如果想要Nagios记录外部命令信息的话,那么请将这个配置项的值设定为1,不记录设定值0。注意,这个选项将不包括被动服务的检查。
log_external_commands=1
默认设定记录外部命令信息。
第二十六部分:被动检查信息记录
# PASSIVE CHECKS LOGGING OPTION
# If you don't want Nagios to log passive host and service checks, set
# this value to 0. If passive checks should be logged, set
# this value to 1.
如果想要Nagios记录被动主机和服务的检查信息的话,请设置为1,不记录设定为0。
log_passive_checks=1
默认设定记录被动检查信息。
第二十七部分:全局主机和服务的事件处理程序
# GLOBAL HOST AND SERVICE EVENT HANDLERS
# These options allow you to specify a host and service event handler
# command that is to be run for every host or service state change.
# The global event handler is executed immediately prior to the event
# handler that you have optionally specified in each host or
# service definition. The command argument is the short name of a
# command definition that you define in your host configuration file.
# Read the HTML docs for more information.
这些选项允许指定针对所有主机或服务状态变化运行的一个主机和服务事件处理程序命令。这个全局事件处理程序将比每一个主机上和服务上的定义要来的优先。命令的参数是在主机配置文件中,命令定义的简短名。
#global_host_event_handler=somecommand
#global_service_event_handler=somecommand
默认这里为空。
第二十八部分:服务间内部检查之间延时的方式
# SERVICE INTER-CHECK DELAY METHOD
# This is the method that Nagios should use when initially
# "spreading out" service checks when it starts monitoring. The
# default is to use smart delay calculation, which will try to
# space all service checks out evenly to minimize CPU load.
# Using the dumb setting will cause all checks to be scheduled
# at the same time (with no delay between them)! This is not a
# good thing for production, but is useful when testing the
# parallelization functionality.
# n = None - don't use any delay between checks
# d = Use a "dumb" delay of 1 second between checks
# s = Use "smart" inter-check delay calculation
# x.xx = Use an inter-check delay of x.xx seconds
这是Nagios启动初始化、对服务展开监控的时候使用的方式。默认情况下使用smart延时计算方式,它将尽力分隔开所有服务的检查,平衡地减少CPU届时的负载。如使用dump方式会造成所有检查作业在初始化时并发(这种方式下它们之间将没有时间延迟间隙)。
值n表示none,不做任何任何延迟。
值d表示dump,表示在两个相邻的检查之间做1秒钟的延迟。
值s表示smart,表示默认精简方式安排延迟。
值x.xx表示手动定制每相邻的检查之间固定的x.xx秒延迟。
service_inter_check_delay_method=s
默认设定服务间检查间隔采用smart算法。
第二十九部分:最大服务检查扩张
# MAXIMUM SERVICE CHECK SPREAD
# This variable determines the timeframe (in minutes) from the
# program start time that an initial check of all services should
# be completed. Default is 30 minutes.
这个变量值决定了从程序开始时间起,对所有服务进行一次初始化检查完成的时间框架。默认是30分钟。
max_service_check_spread=30
默认最大服务检查扩张是30分钟。

[文本及项目位置条目]
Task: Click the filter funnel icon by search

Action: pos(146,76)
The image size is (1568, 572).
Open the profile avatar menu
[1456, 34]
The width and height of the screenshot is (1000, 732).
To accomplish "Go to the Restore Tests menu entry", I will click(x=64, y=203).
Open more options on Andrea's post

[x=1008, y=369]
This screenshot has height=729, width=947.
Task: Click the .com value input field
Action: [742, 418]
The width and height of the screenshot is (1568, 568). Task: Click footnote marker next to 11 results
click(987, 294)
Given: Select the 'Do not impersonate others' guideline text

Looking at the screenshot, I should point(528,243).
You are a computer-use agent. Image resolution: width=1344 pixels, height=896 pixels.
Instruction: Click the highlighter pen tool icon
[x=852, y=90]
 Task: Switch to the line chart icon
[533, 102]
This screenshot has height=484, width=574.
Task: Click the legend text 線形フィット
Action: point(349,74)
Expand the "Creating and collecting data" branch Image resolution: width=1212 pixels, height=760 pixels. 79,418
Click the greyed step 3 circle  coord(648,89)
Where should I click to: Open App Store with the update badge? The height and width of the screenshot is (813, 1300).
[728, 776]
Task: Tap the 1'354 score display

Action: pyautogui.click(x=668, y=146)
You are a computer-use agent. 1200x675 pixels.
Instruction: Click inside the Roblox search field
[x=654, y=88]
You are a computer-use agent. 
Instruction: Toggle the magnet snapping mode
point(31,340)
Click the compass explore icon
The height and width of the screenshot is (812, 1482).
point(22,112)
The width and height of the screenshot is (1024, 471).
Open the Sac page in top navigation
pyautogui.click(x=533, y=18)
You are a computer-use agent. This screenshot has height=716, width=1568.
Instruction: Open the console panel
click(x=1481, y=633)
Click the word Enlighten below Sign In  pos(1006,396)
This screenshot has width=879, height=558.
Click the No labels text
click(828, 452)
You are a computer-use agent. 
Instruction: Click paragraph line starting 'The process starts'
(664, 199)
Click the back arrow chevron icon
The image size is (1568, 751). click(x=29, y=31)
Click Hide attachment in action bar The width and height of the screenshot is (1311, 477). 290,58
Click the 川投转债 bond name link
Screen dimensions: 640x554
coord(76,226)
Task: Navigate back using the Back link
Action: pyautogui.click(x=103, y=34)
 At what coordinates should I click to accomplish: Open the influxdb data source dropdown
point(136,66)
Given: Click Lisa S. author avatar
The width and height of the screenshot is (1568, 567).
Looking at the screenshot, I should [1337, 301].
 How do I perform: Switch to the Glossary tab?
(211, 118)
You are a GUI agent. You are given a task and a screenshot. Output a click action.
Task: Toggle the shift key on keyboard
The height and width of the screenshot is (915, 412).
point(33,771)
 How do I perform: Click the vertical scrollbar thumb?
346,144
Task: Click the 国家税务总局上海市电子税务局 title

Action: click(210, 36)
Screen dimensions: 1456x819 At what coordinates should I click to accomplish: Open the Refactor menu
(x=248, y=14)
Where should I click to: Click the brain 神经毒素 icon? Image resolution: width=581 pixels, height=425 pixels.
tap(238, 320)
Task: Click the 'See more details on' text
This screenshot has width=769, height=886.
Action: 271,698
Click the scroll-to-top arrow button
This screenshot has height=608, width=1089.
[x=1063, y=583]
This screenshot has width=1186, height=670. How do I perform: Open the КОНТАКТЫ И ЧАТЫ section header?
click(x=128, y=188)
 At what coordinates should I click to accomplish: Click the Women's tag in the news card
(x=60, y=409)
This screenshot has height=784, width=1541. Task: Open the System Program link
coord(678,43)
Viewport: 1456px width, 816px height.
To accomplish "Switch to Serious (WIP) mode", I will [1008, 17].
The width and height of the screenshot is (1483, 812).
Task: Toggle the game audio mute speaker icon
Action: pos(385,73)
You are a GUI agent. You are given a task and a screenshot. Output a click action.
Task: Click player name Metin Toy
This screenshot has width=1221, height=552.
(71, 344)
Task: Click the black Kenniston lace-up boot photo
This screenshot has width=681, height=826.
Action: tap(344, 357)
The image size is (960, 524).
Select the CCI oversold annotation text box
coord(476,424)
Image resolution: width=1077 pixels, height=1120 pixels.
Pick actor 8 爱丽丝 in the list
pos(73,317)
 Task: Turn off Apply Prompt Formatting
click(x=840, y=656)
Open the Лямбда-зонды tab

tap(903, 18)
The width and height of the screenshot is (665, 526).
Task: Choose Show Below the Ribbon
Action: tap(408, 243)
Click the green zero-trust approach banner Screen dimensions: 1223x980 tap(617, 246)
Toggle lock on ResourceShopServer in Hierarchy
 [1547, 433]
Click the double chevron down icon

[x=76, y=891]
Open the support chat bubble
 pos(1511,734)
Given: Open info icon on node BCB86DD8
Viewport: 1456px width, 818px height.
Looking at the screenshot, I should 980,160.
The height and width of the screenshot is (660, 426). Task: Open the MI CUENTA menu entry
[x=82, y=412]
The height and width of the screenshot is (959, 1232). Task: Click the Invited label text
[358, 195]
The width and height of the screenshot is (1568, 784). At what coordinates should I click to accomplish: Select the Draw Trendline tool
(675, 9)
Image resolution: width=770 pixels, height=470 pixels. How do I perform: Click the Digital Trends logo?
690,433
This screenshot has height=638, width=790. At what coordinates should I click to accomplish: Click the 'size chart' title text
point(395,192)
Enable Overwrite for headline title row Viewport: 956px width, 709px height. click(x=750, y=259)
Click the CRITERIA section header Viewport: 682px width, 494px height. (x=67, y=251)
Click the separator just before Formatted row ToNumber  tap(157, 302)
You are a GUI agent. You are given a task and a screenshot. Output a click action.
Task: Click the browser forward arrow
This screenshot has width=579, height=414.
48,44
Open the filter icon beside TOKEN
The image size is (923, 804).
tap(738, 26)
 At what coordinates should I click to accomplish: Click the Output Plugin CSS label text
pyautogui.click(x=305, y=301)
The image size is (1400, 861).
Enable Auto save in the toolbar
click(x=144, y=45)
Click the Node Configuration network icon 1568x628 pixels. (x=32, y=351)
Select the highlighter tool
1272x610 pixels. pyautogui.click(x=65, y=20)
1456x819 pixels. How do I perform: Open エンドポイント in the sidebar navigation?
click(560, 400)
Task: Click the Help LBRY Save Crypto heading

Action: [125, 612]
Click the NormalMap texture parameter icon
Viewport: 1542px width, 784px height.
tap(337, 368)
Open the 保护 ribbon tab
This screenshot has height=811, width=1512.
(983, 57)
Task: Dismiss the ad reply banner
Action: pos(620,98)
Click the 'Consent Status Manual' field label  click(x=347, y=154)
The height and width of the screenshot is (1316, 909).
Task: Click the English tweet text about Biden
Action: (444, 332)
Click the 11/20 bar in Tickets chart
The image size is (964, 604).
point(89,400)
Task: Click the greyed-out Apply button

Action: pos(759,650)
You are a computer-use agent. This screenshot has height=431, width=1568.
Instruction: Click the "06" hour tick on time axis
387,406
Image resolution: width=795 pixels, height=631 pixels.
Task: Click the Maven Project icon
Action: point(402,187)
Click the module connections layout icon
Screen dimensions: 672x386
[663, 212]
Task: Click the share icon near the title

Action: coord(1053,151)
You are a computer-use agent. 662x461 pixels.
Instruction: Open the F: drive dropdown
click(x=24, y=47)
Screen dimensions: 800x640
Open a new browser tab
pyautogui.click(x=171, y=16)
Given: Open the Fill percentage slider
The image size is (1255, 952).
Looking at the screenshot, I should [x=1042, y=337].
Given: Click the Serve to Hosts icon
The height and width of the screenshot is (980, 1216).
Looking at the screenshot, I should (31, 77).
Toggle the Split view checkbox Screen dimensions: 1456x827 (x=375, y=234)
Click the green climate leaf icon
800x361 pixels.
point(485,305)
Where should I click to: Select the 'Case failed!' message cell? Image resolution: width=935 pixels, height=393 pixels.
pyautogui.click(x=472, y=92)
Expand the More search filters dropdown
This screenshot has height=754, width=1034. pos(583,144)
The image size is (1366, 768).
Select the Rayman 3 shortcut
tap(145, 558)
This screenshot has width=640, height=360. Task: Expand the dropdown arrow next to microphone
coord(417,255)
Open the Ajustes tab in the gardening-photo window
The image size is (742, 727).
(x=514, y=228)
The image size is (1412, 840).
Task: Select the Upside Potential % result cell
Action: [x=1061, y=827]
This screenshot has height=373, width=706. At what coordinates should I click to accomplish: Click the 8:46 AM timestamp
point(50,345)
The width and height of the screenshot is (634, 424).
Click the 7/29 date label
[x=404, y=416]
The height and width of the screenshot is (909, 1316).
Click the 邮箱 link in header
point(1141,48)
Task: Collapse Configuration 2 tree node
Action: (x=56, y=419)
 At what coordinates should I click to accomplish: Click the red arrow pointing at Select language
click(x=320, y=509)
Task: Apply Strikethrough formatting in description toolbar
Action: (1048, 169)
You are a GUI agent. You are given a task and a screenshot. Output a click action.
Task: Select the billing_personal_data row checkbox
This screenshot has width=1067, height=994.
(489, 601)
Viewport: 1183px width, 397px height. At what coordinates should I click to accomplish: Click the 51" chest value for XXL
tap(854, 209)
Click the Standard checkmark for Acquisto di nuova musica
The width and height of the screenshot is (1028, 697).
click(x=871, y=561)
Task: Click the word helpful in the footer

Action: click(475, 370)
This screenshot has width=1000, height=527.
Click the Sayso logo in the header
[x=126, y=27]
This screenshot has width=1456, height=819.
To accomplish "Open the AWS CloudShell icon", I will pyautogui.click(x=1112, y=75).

_任务要求_. 判断以下三项陈述是否与上方摘录相符,逐项回答"是"或"否",并准确引用摘录中起决定作用的原文:(a) 默认情况下,最大服务检查扩张为30分钟;(b) 将log_passive_checks设为0时,Nagios仍会记录被动检查信息;(c) 全局主机和服务事件处理程序默认为空。

_本题作答_.
(a) 是。"默认是30分钟。"
(b) 否。"不记录设定为0"
(c) 是。"默认这里为空。"